Llegada del príncipe inglés Guillermo Enrique a la Habana (Parte II)

MONUMENTO A GUILLERMO IV

Después de su agitado primer día en la Habana, narrado anteriormente, durante la primera noche el joven príncipe fue homenajeado por el gobernador Unzaga con un banquete y un gran baile, donde pudo mostrar sus habilidades para la danza ante las doncellas de la burguesía criolla que le rodeaban y se disputaban su atención.  Guillermo Enrique, que era poco dado al protocolo y a la etiqueta, en su precario español propuso a las chicas que lo llamaran simplemente “Willy”, lo que sin dudas favorecía las relaciones y las hacía menos rígidas.

Al día siguiente lo invitaron a pasar revista a la escuadra que lo había recibido y a visitar el afamado Real Arsenal, donde contempló la construcción de los navíos de guerra. Luego de que el comandante general de la escuadra le obsequiara con un banquete, montó a caballo con los generales jefes de la guarnición, revistó la tropa y presenció ejercicios militares en el prestigioso Campo de Marte. En la noche disfrutó de otro gran banquete además de un baile de seis horas.

Hay quienes dicen que enamoró a la hija de una de las principales autoridades coloniales, con lo que provocó el escándalo de la sociedad habanera, pero por suerte este suceso no pasó de ahí, aunque pudo haber sido sangriento, según se cuenta.

Mientras que él y sus acompañantes la pasaban muy bien disfrutando de disimiles atenciones, el Almirante de la flota inglesa se inquietaba a bordo de la nave almiranta, quien al considerar que el joven extendía en demasía su estancia, le envió un mensajero con la advertencia de que si no reembarcaba de inmediato, proseguiría viaje dejándole en tierra, por muy príncipe e hijo de monarca que fuera; algo así como una frase muy utilizada en nuestra cotidianidad ¡Monta que te quedas!

Según se afirma, Guillermo, conocedor de la dureza del Almirante, no dudó en regresar a bordo sin chistar, y la escuadra continuó la travesía prevista, no sin antes celebrarse el acto de despedida.

El príncipe, visiblemente satisfecho y emocionado por su estancia en la villa pasó entre dos líneas de tropas en dirección al muelle, donde tomó la barca que lo condujo hasta su fragata, ubicada fuera del Morro.  Fue despedido por el capitán general, el comandante de la escuadra y los jefes subalternos de ambos cuerpos armados, que lo acompañaron en tanto los navíos ingleses y españoles hacían intercambio de salvas.

Guillermo continúo su carrera naval y en 1789, además de ser promovido a contraalmirante, pasó a ser Duque de Clarence, aunque termina el servicio activo en la marina un año después.

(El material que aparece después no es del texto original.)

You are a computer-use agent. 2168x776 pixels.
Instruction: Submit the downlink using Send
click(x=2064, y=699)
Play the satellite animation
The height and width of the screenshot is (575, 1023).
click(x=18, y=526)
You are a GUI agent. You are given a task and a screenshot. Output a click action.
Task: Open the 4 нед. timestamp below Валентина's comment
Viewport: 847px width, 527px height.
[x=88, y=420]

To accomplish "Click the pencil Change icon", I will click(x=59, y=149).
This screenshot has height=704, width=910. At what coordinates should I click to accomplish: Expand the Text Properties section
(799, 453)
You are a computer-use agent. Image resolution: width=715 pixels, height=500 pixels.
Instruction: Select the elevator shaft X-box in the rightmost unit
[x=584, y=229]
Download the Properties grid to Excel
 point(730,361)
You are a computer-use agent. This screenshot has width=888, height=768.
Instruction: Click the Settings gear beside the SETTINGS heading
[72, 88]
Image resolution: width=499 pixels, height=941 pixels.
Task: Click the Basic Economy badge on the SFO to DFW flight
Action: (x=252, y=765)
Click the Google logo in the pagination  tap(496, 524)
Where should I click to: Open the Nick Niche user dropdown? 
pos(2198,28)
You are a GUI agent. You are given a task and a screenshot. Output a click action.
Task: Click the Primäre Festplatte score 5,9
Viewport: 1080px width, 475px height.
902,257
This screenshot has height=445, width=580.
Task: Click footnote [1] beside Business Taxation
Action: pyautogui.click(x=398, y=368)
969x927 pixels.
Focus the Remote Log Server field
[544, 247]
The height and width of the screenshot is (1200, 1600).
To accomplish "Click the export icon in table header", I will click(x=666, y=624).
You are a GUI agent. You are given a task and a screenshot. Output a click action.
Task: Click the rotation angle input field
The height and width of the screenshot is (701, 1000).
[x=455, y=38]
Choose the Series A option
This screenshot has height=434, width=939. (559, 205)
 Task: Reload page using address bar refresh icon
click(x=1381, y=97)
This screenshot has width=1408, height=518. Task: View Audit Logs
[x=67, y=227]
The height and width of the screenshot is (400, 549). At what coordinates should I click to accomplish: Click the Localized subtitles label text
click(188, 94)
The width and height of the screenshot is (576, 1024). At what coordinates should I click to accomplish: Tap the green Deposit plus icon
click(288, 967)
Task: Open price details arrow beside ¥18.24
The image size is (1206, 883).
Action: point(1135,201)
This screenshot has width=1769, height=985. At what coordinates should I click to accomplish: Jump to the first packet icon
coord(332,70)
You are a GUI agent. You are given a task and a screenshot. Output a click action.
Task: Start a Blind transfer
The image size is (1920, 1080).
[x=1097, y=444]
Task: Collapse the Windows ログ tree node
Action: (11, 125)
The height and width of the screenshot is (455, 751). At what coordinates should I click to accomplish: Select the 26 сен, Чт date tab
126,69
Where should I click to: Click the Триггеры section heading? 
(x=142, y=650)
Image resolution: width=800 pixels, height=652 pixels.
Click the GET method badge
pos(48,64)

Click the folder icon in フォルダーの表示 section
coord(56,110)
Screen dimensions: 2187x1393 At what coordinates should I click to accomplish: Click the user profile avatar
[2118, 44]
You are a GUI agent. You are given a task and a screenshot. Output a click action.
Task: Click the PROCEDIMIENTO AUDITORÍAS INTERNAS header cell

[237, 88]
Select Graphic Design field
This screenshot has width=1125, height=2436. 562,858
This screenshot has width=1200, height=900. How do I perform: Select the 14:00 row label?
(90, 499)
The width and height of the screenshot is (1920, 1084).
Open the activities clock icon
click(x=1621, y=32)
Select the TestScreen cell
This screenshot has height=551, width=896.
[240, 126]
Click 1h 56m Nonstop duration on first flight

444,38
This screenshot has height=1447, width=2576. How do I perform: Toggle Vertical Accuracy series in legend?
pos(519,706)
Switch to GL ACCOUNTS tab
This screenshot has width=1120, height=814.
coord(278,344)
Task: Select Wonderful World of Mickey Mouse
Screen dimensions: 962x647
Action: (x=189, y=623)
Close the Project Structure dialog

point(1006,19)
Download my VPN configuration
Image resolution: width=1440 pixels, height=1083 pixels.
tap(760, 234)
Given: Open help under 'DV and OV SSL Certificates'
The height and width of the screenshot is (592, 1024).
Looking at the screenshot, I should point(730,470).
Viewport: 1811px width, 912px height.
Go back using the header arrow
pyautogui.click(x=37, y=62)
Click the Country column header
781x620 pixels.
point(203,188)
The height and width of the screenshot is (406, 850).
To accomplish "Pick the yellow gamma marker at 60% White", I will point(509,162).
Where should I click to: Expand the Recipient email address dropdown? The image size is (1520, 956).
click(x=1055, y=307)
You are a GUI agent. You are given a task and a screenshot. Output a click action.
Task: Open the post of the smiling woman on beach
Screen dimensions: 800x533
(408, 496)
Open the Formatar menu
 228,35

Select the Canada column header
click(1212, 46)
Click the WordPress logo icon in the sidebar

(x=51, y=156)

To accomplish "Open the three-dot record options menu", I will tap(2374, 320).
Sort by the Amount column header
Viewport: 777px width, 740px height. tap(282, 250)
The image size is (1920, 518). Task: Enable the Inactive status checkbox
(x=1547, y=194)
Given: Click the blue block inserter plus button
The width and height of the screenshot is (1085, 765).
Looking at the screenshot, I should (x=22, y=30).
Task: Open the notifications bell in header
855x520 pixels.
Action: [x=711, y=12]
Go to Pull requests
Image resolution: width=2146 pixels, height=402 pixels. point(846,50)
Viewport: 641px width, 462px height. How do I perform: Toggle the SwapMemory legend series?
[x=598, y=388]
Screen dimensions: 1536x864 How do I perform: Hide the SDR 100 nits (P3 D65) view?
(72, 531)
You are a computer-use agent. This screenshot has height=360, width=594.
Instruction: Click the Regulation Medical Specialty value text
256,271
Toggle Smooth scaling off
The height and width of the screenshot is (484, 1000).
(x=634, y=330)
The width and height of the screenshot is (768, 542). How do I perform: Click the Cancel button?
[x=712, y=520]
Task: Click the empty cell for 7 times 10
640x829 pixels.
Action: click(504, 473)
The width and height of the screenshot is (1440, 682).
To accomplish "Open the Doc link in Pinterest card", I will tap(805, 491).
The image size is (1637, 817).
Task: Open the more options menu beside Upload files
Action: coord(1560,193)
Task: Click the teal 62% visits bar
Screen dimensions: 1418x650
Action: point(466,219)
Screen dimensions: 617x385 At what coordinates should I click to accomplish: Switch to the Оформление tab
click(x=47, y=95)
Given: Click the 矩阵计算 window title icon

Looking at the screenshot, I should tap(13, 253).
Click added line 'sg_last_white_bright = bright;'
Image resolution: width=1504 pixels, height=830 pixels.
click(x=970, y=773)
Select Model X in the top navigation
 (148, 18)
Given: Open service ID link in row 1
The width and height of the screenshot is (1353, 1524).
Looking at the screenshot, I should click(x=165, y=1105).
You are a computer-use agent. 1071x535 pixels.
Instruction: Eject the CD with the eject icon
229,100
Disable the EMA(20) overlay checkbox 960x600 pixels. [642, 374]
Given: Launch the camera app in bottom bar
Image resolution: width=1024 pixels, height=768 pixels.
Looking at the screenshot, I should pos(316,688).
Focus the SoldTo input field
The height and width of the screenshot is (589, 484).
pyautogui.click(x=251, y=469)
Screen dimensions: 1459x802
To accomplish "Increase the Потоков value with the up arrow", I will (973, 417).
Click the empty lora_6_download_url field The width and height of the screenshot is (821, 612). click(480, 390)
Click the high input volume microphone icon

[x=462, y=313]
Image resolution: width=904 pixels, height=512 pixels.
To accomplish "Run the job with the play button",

En 1798 se le confirió el grado honorífico de almirante, seguido del de Gran Lord Almirante.

En 1830, al fallecer su hermano, el rey Jorge IV, ocupó el trono con el nombre de Guillermo IV. Era el tercero en la línea de sucesión al trono y nunca se creyó que obtuviera la corona, pero el escenario fue otro: sus hermanos fallecieron sin dejar herederos, por lo que se convirtió en el rey Guillermo IV, y con 64 años fue la persona más vieja en ocupar el trono inglés.

Se le llamó el “Rey marinero” por su servicio en la armada, pero se desconoce si alguna vez dejó constancia personal de su breve e intensa estancia en La Habana, de la cual partió impresionado por sus encantos. MONEDA-CON-LA-ESFINGE-DE-GUILLERMO-IV

Durante su reinado se promovieron varias reformas importantes: la Ley de Pobres fue revisada, el gobierno municipal democratizado, el trabajo de niños fue restringido y la esclavitud suprimida en todo el Imperio Británico.

La legislación más importante del reinado de Guillermo IV fue la Ley de reforma de 1832, que modernizaba el sistema electoral británico. Guillermo IV no intervino en política tanto como su hermano o su padre, pero fue el último monarca en designar un primer ministro en contra de la voluntad del Parlamento, en 1834.

Falleció en 1837, y al no tener descendientes legítimos la corona pasó a su sobrina de 18 años, la duquesa de Kent, quien luego reinara durante 63 años como Victoria I de Inglaterra.